#### Task goal:
Your copy should start at the line with "You are a GUI" and end at the line with "Task: Click the bold 'host' parameter term" in the data below. Transcribe only those lines, exactly, pictures excluded.

#### Extracted records:
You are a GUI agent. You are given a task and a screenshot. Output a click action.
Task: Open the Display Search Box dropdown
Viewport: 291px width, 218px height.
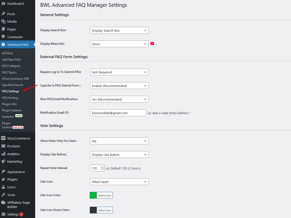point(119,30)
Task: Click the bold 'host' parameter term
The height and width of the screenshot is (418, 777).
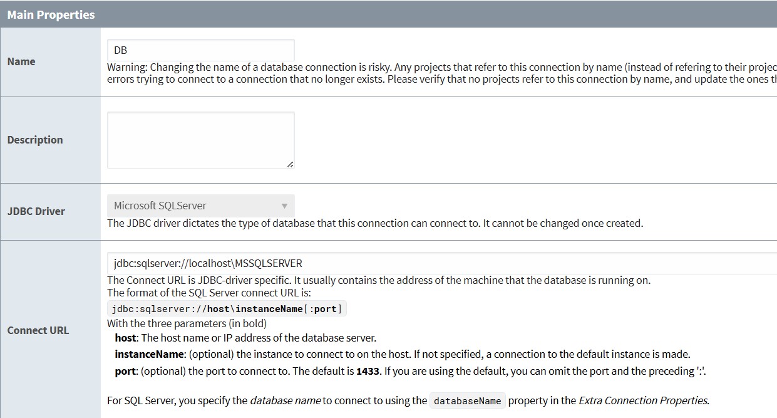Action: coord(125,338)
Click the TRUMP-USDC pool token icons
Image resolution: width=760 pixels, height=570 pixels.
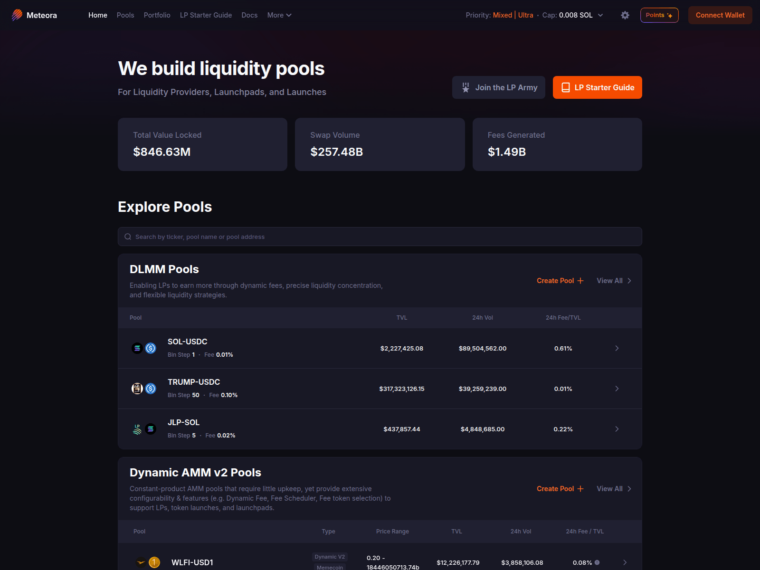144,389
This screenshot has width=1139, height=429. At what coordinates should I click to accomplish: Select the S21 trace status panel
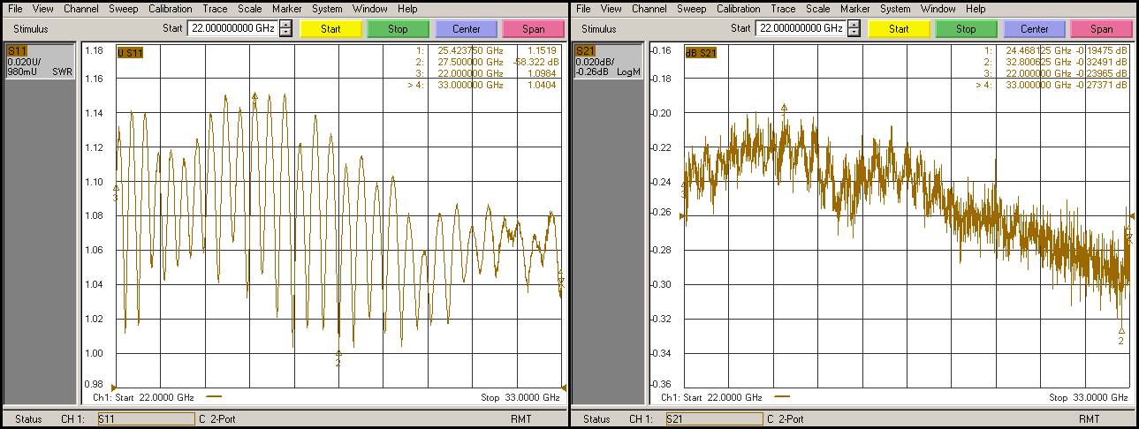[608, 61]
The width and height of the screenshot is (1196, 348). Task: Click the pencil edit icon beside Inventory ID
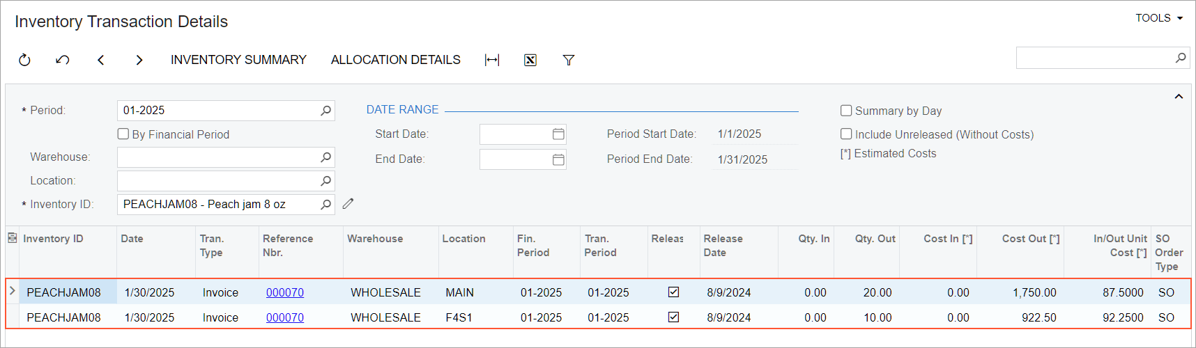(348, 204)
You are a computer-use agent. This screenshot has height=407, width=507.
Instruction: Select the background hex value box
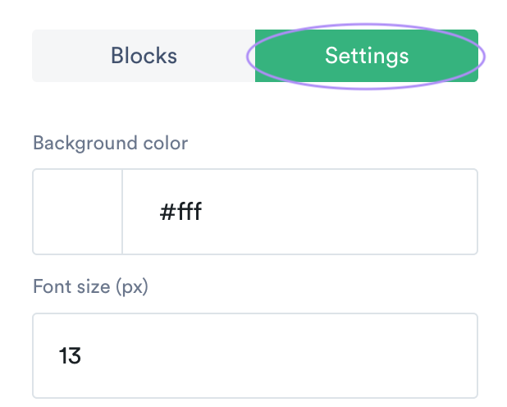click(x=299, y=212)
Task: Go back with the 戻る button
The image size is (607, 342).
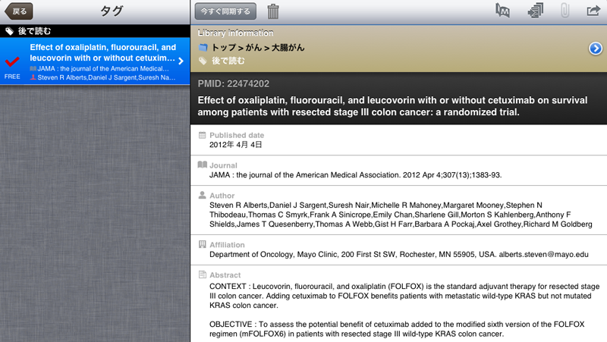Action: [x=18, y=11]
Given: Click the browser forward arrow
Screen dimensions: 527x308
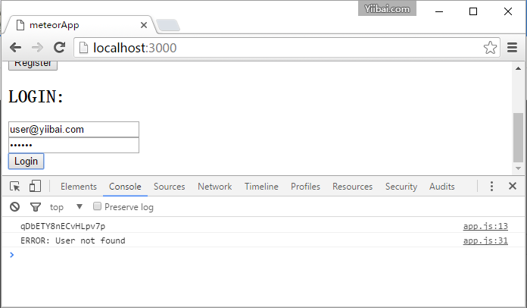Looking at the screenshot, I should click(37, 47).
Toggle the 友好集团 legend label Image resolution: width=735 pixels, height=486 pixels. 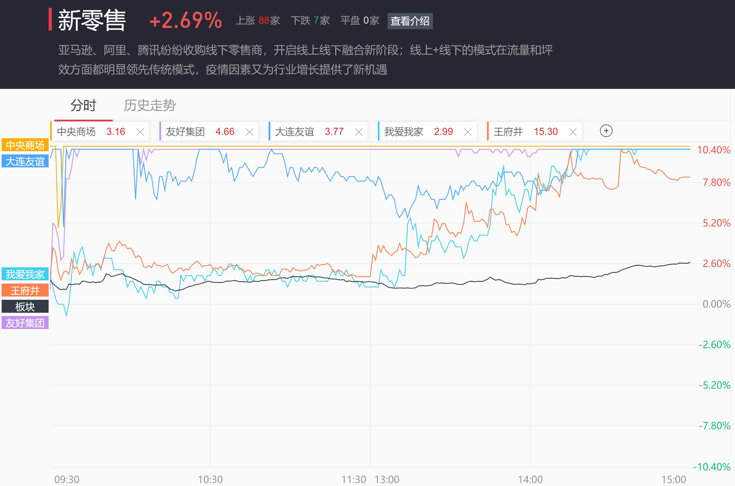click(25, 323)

* * *

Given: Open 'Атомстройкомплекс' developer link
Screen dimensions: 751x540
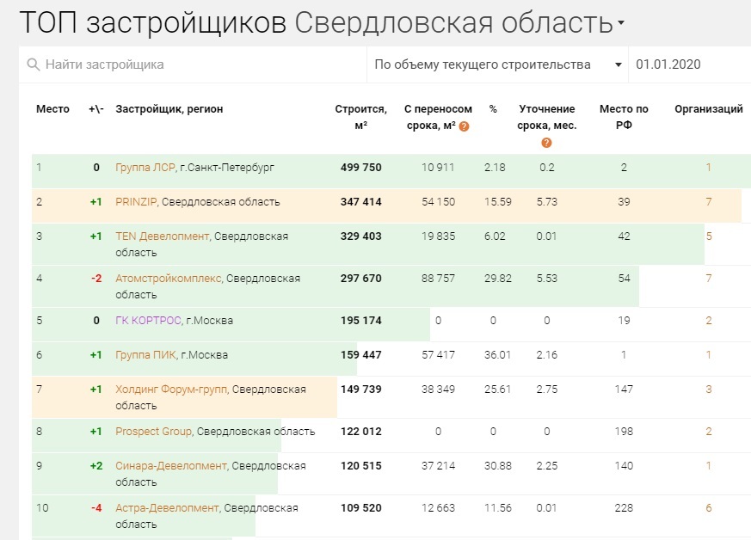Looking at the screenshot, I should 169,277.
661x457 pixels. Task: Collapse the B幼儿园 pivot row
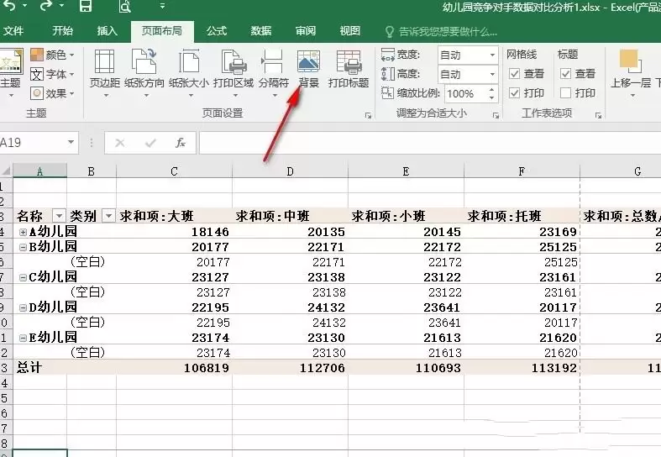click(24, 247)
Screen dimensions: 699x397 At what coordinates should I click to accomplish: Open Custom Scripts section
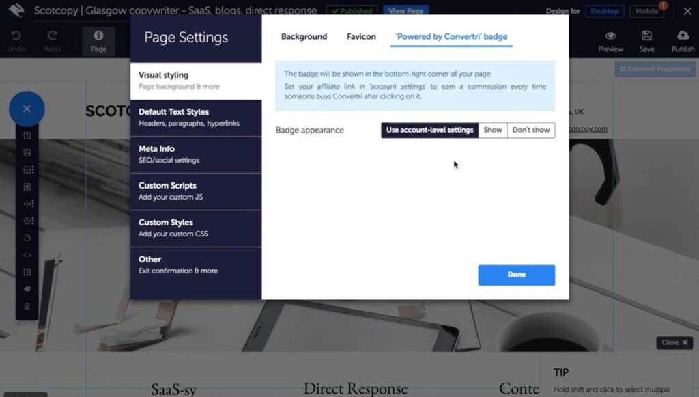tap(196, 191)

#### Exercise solution:
You are a GUI agent. You are given a task and a screenshot. Output a click action.
Task: Open the Display Search Box dropdown
Viewport: 291px width, 218px height.
point(119,30)
Task: Click the bold 'host' parameter term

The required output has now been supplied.